** Begin Extracted material **
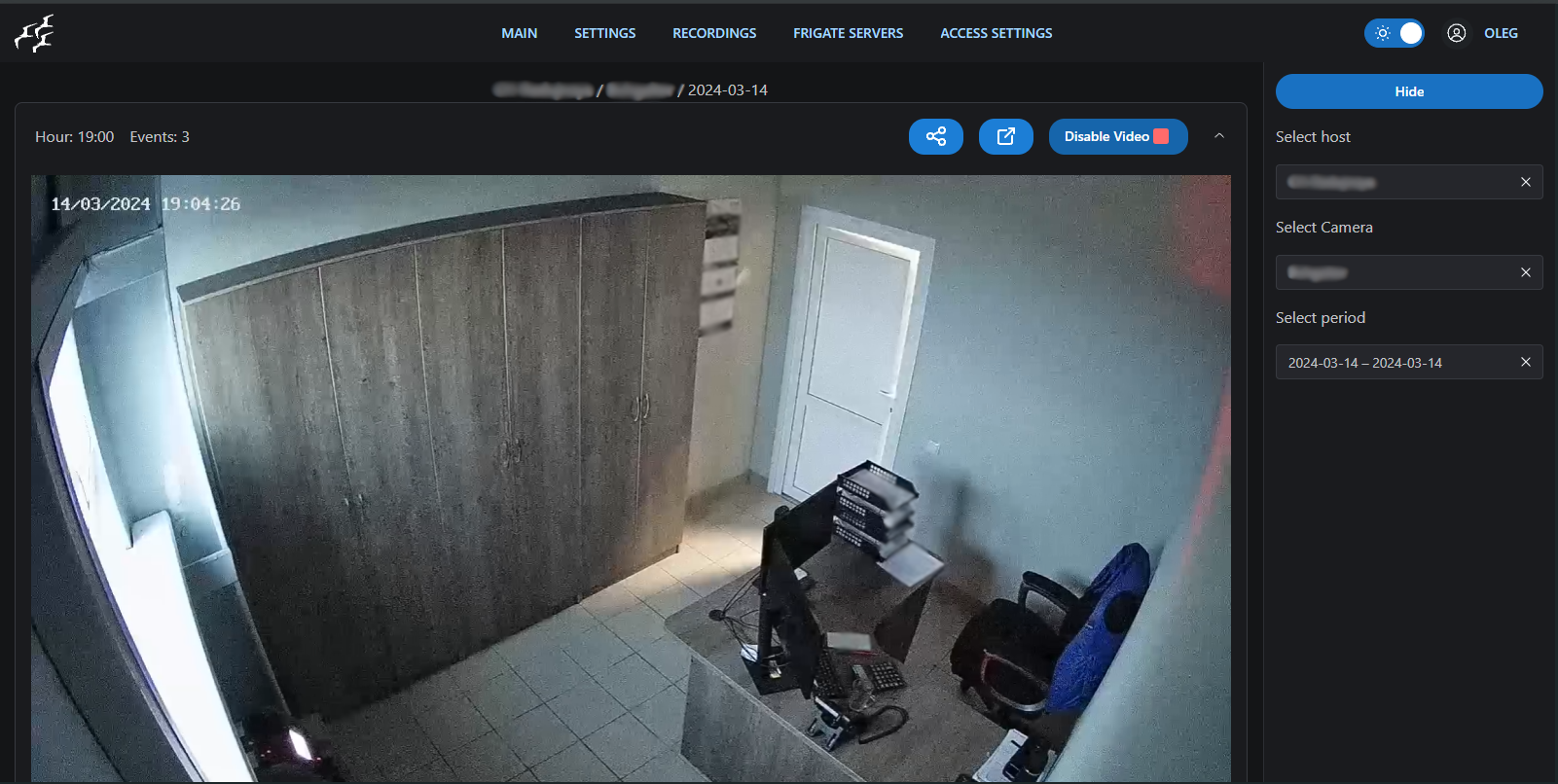Click the share recording icon button
1558x784 pixels.
point(935,136)
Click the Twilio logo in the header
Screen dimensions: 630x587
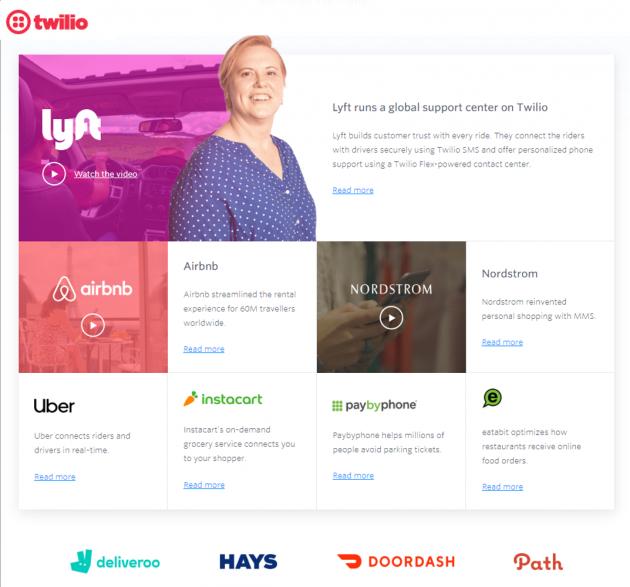pos(47,22)

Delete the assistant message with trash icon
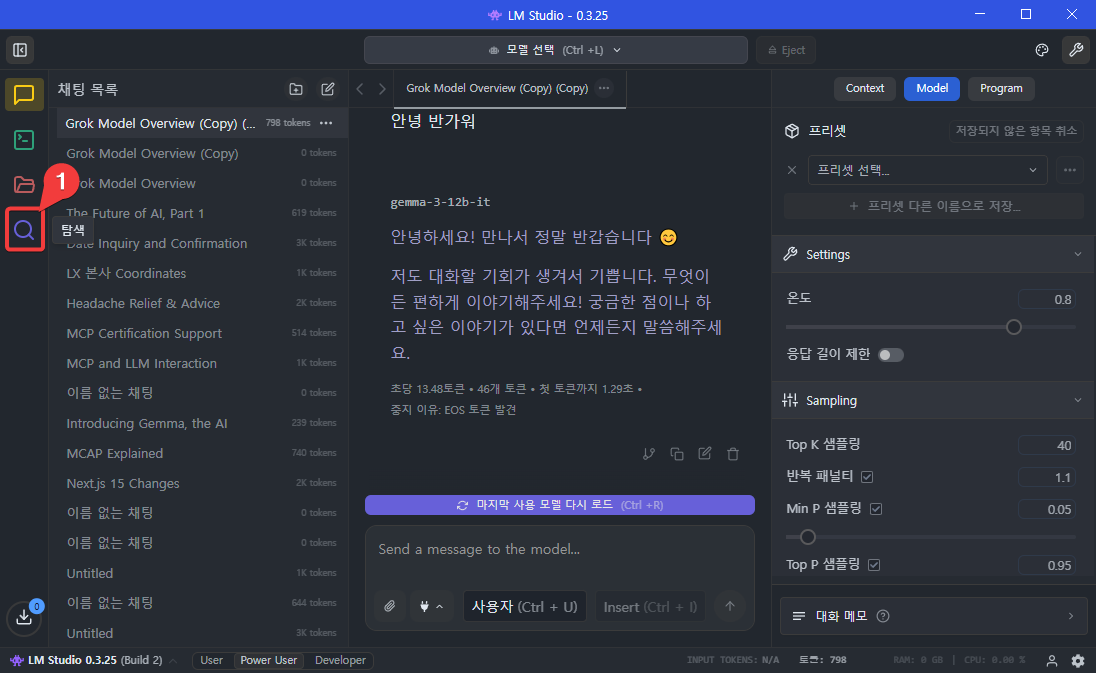coord(732,453)
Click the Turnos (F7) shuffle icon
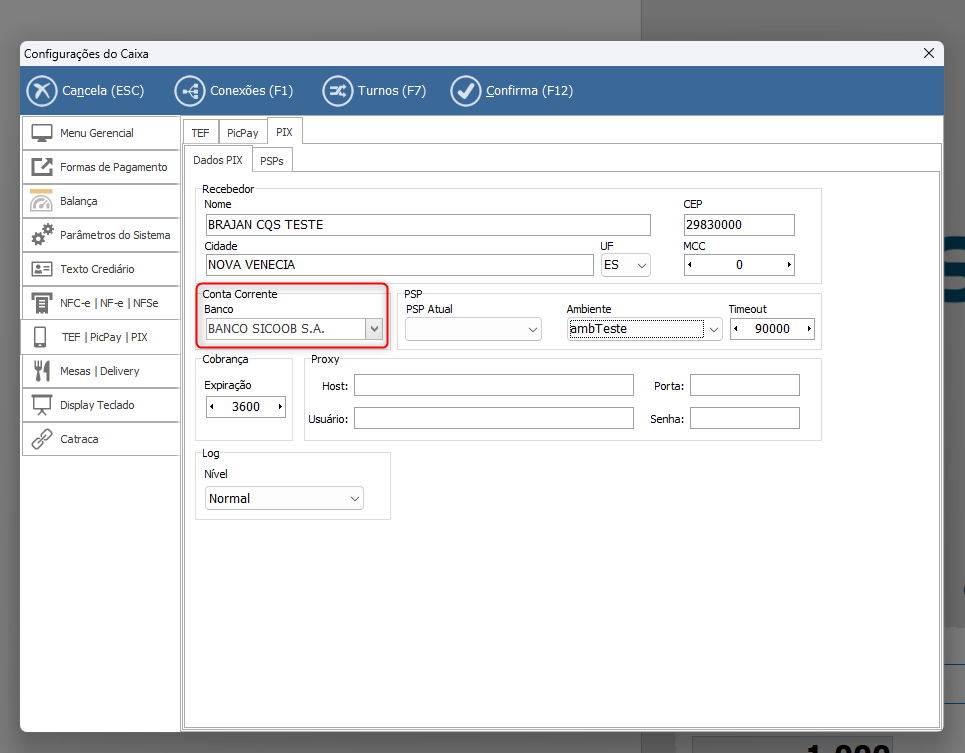 point(337,91)
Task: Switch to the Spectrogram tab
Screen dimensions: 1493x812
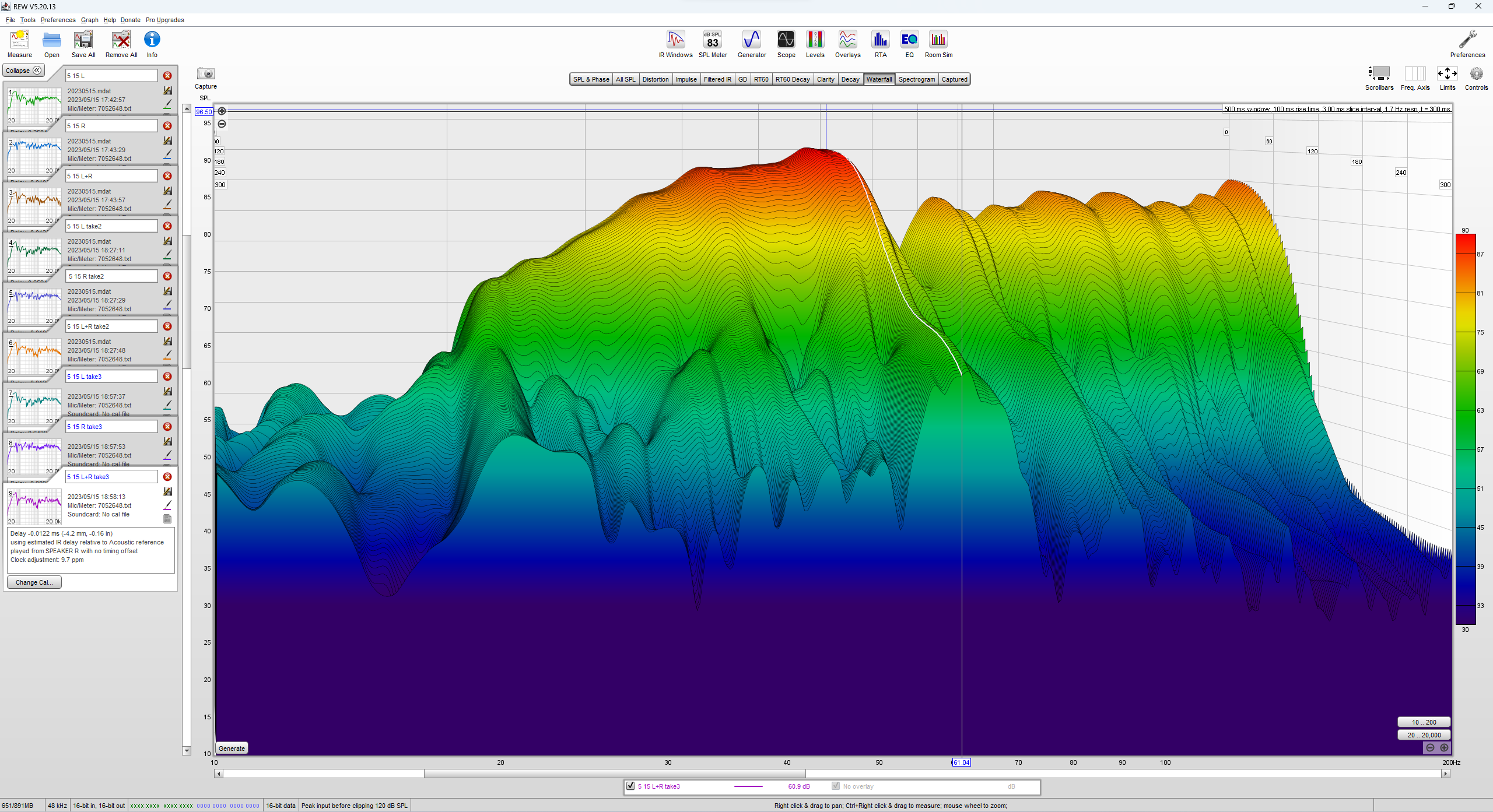Action: (916, 79)
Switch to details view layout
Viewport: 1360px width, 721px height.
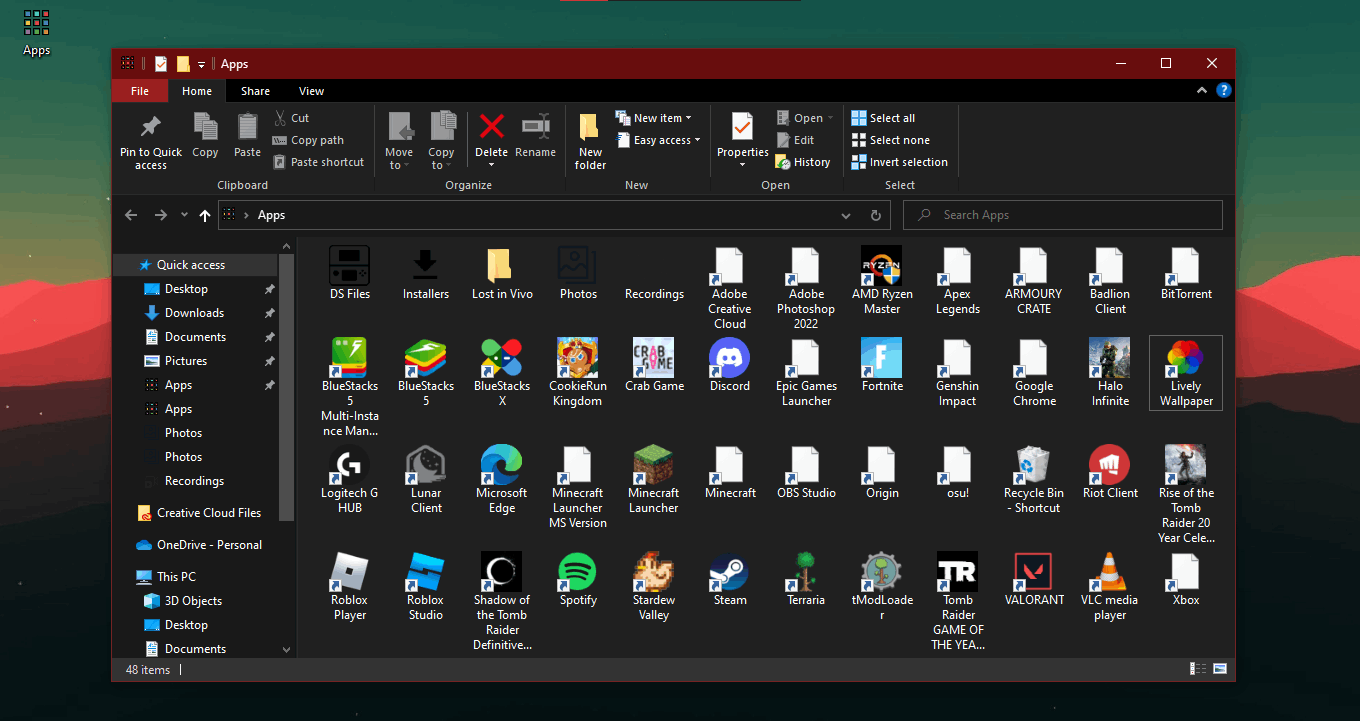1198,669
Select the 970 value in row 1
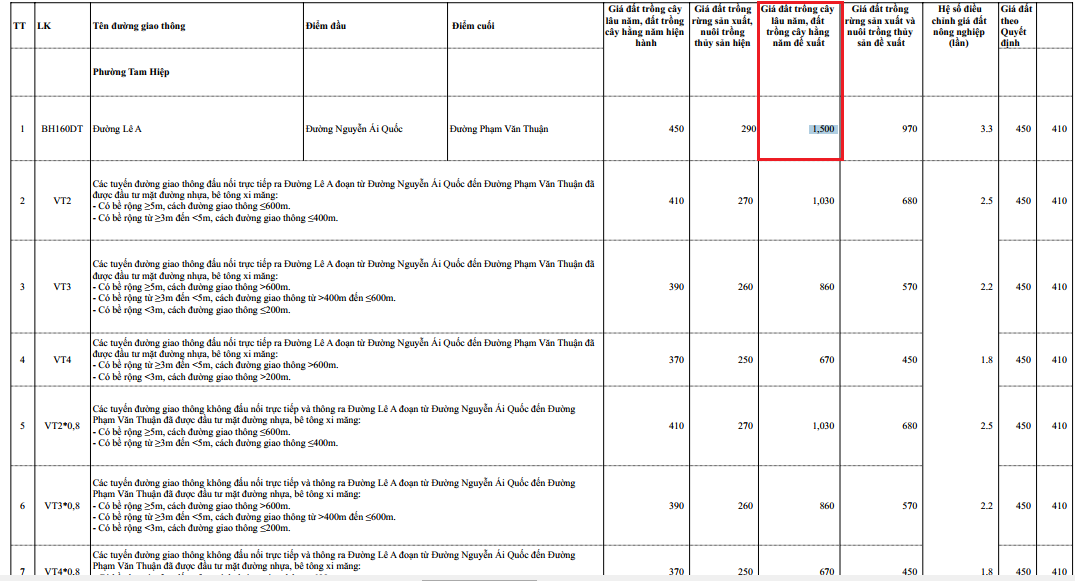 point(908,129)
** End Extracted material **
Report how many lines of the material above contain the string "Screen", treating uppercase and lowercase as distinct. Provide only the number.

2